North convierte al NSC en una agencia operativa y a él mismo en el jefe de las operaciones encubiertas de una Administración a la que ofrece un atajo para conducir la política exterior, sin tener que someterse al engorroso escrutinio constitucional del Congreso. Para ello cuenta desde el principio con el inestimable apoyo del director de la CIA, William Casey, íntimo amigo del presidente y partidario de pasar a la ofensiva contra el comunismo no sólo en Granada, sino en empresas más grandes. Casey puso a la CIA a disposición de North pero se ha llevado, muy a tiempo políticamente, sus secretos a la tumba.
El momento más glorioso de la extraordinaria carrera de North, y también el que provocó su ruina, llegó con la operación ilegal de montar una red paralela de suministro bélico a los contra cuando el Congreso lo había prohibido. A este militar, que afirmaba abiertamente que la III Guerra Mundial se estaba jugando en las junglas de Centroamérica y guardaba en una caja de zapatos en su oficina fotos de los guerrilleros antisandinistas, no le importaba lo que dijera la enmienda Boland, que prohibía la ayuda de EE UU a los rebeldes Le bastaba con saber que su jefe Ronald Reagan, había afirmado: "Yo también soy un contra".
Varios testigos de la investigación han declarado que North siempre les dijo que "yo no haría nada que no estuviera aprobado desde arriba", y que actuaba siguiendo órdenes superiores. Pero en las últimas semanas ha comenzado a resquebrajarse la imagen de héroe del principal protagonista del Irangate y se asiste a un intento de arrojar sobre él la mayor cantidad posible de basura para convertirle en el chivo expiatorio del escándalo.
Fawn Hall
A esta pérdida de imagen han contribuido las revelaciones de su espectacular secretaria, Fawn Hall, quien, a pesar de afirmar que su jefe "es el sueño de toda secretaria", ha descrito cómo le ordenó destruir documentos con tanto apresuramiento que averiaron la máquina trituradora; también el descubrimiento de que North cambió 2.500 dólares de cheques de viaje procedentes del desvío del dinero a la contra para objetivos tan poco patrióticos y de salvación de Occidente como la compra de lencería femenina y de unos neumáticos de nieve; o una operación de falsificación de cartas que hizo para encubrir un regalo de una puerta de seguridad para su casa, con cargo a fondos del Irangate.

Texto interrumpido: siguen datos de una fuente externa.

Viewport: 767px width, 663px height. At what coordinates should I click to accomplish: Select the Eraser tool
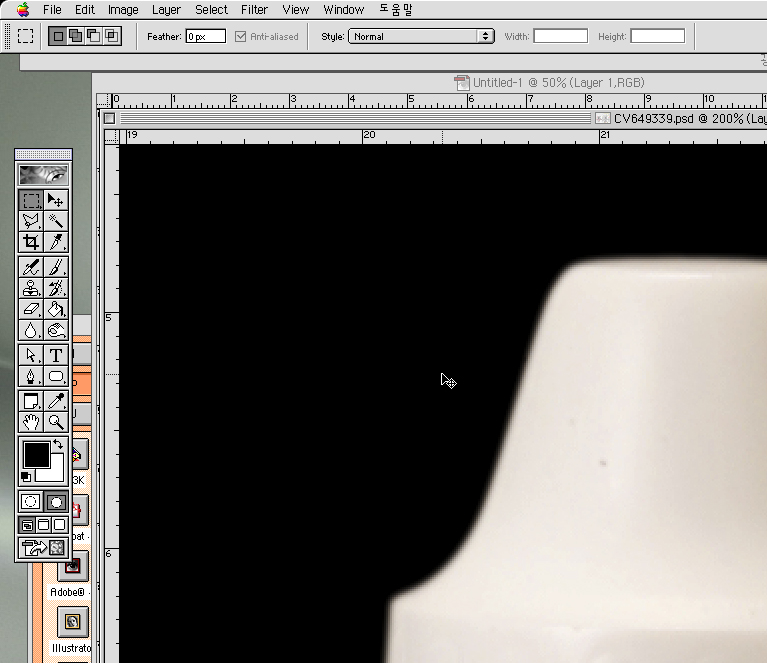pos(31,309)
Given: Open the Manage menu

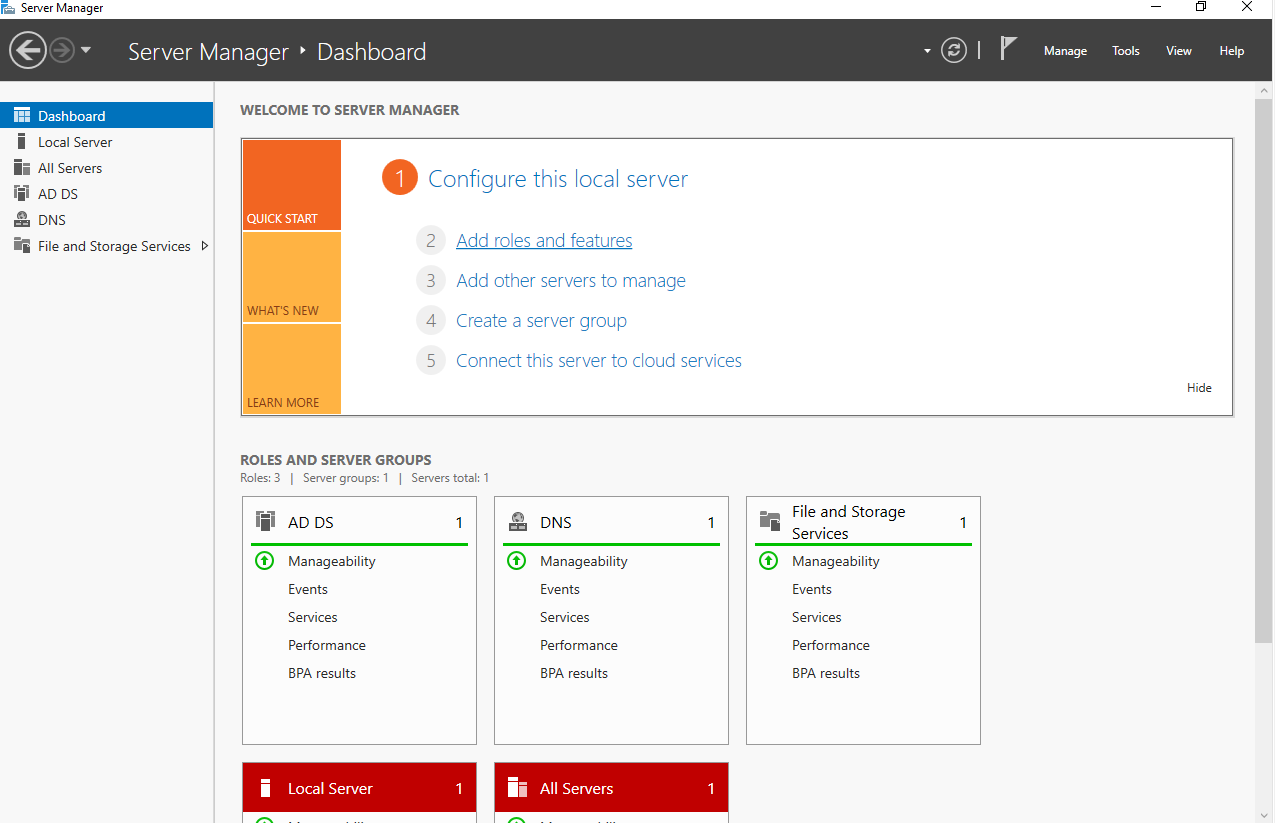Looking at the screenshot, I should coord(1065,51).
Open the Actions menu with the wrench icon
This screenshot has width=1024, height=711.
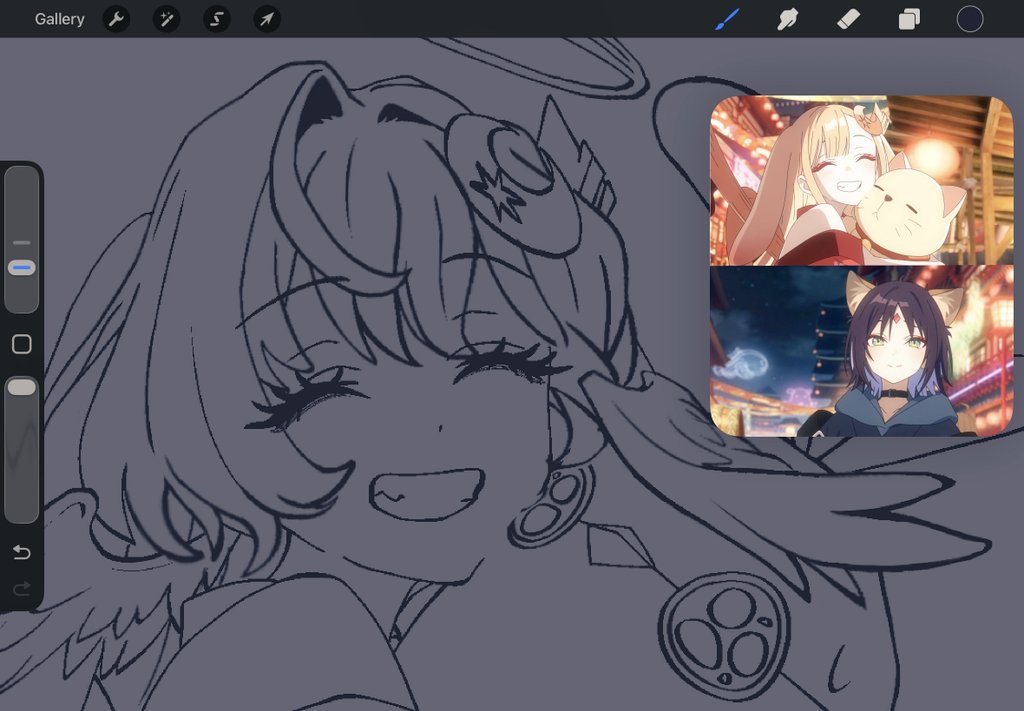point(116,18)
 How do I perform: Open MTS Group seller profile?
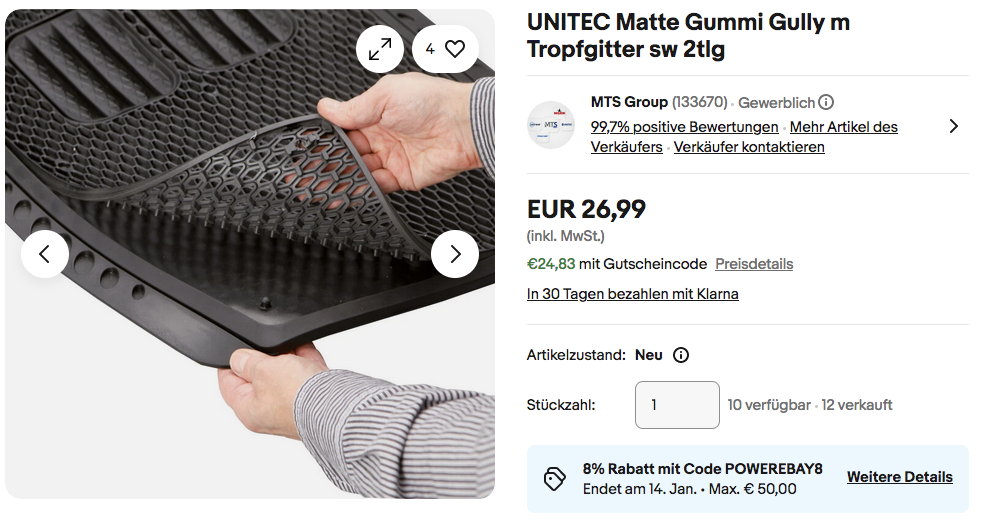(x=629, y=102)
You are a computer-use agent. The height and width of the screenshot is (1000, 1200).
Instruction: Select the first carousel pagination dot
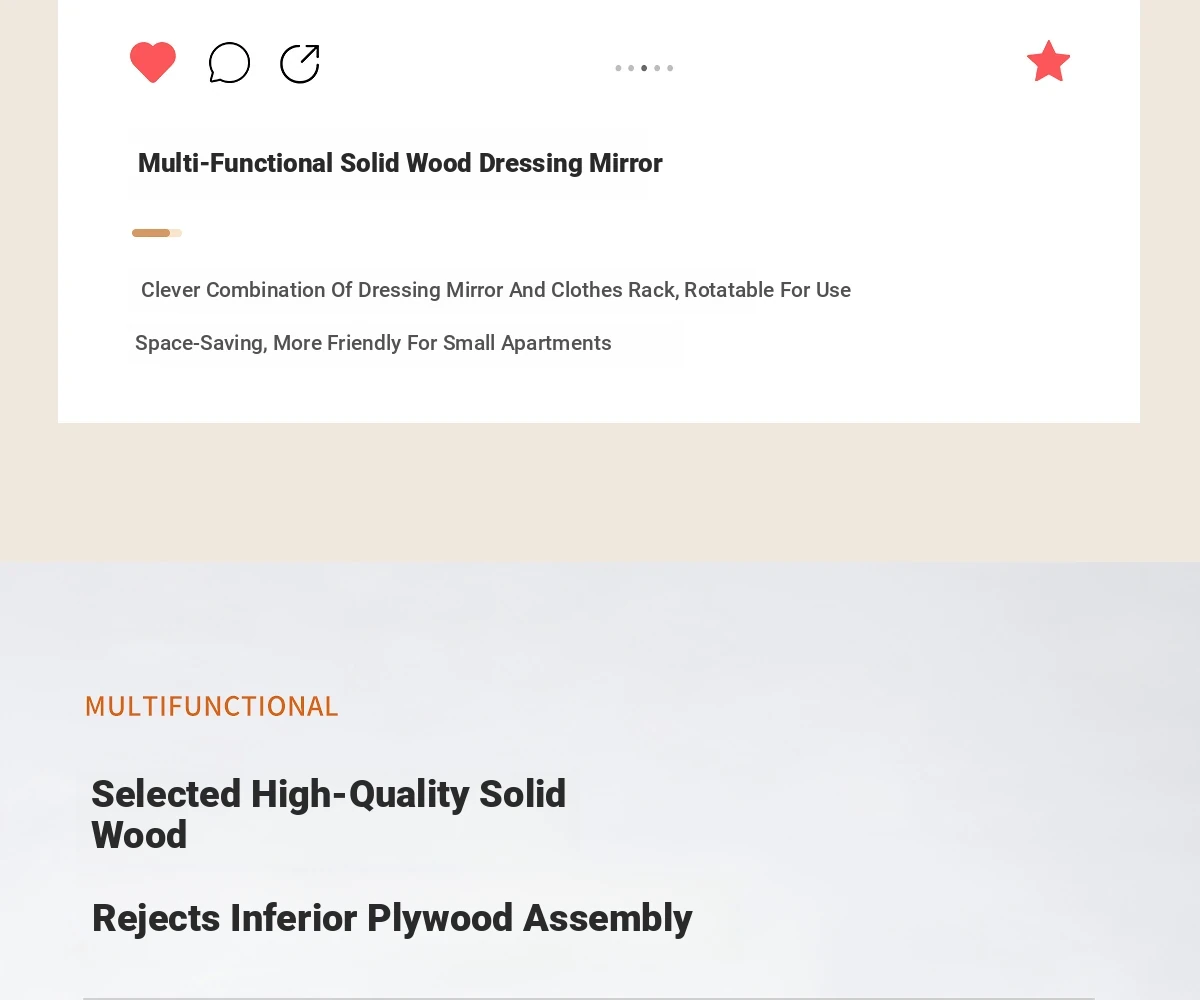pyautogui.click(x=618, y=68)
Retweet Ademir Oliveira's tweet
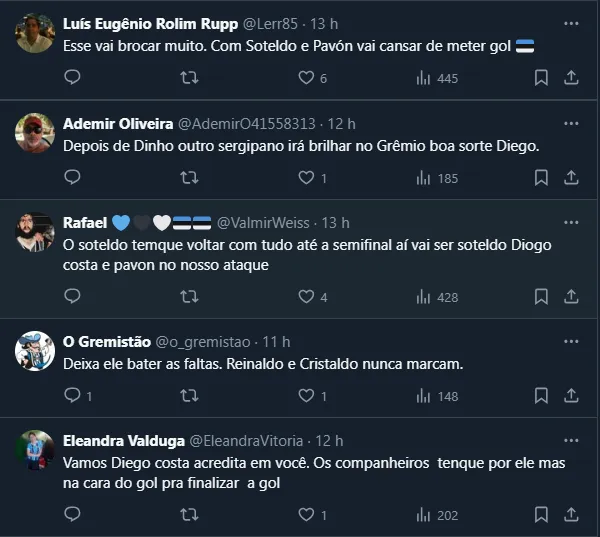This screenshot has width=600, height=537. (x=188, y=177)
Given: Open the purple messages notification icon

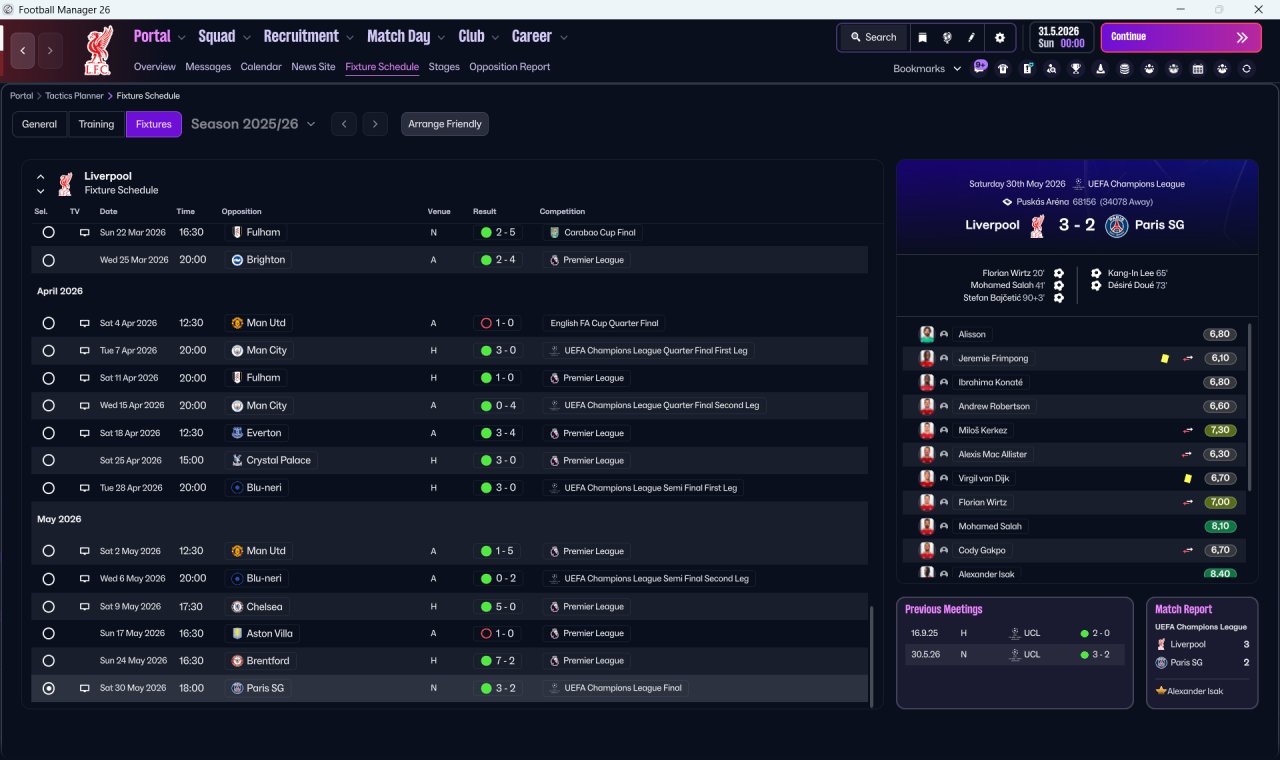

Por todo esto, la opinión pública comienza a preguntarse si North puede ser creído, incluso aunque declare bajo juramento. La extensión de este sentimiento es una bendición para la Casa Blanca, que afirma que no hay una prueba concluyente que vincule a Reagan con el desvío, de fondos a los contra. Pero existe un memorándum secreto explicando el desvío, que North preparó para su jefe inmediato, Poindexter, y que éste pudo trasladar al presidente en sus diarios despachos. Pierde también fuerza la supuesta fácil entrada que afirmaba tener North al despacho de Reagan.
Pocos creen que North tirará de la manta descubriendo el presunto conocimiento del presidente. Más bien se apuesta por una actuación patriótica de este teniente coronel, que refleja mejor que ninguna otra cosa la filosofía activista y ultra de esta Administración. North, ya proféticamente afirmó, en 1984, que "un día, tendré que dimitir de la Administración, en desgracia, y pagar el pato por el presidente". Es, posible que esa hora haya llegado.
También se baraja la posibilidad de que North defienda hasta el final su actuación y pase al ataque contra el Congreso, acusándole de preocuparse más de una minucia legalista que de atajar el comunismo en el patio trasero de Estados Unidos. En cualquier caso, el último acto de esta farsa, la palabra del anciano presidente contra la declaración de su hijo ideológico, promete una apasionante semana de julio.